# YOUR INSTRUCTIONS:
Work out how many lines of this material hold the word "screenshot". Write only that number.

# RECORDS PROVIDED:
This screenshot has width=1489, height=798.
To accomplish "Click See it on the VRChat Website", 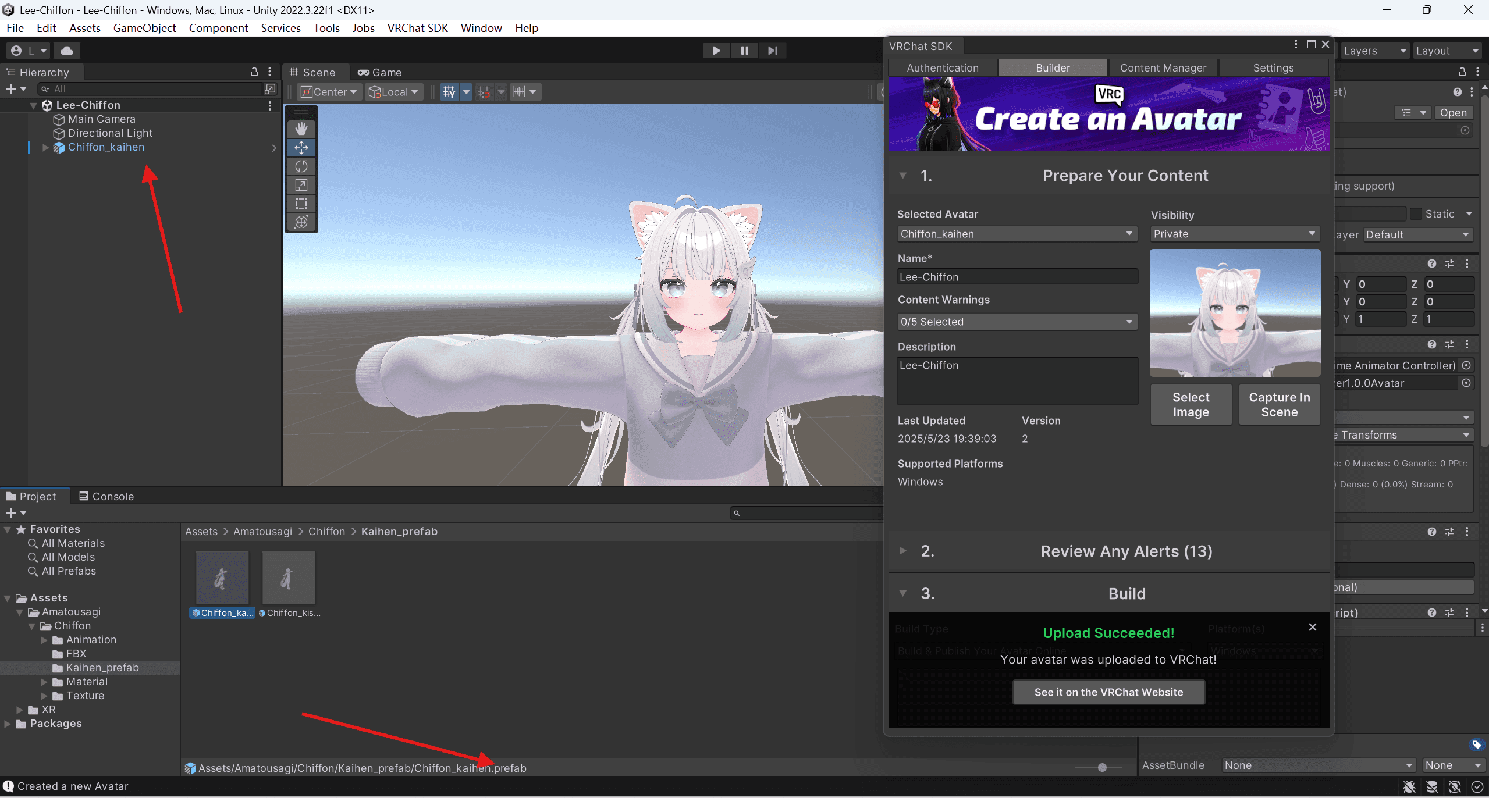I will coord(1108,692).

---

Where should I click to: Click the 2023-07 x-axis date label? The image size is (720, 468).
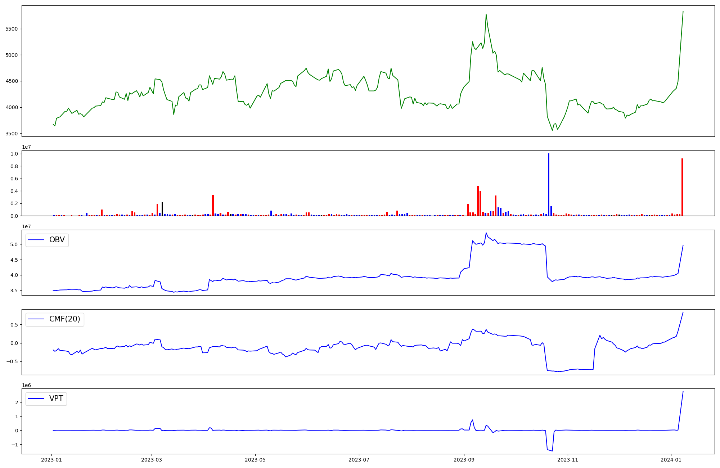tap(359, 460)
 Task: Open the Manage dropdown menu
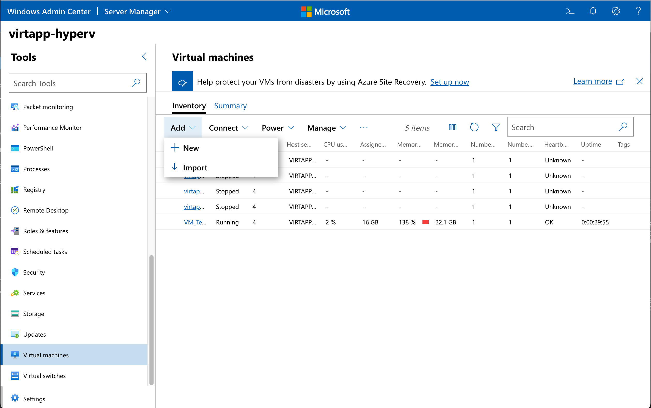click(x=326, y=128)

...

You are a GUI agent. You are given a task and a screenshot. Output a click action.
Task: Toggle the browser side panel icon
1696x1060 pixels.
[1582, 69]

# SOLVED EXERCISE:
2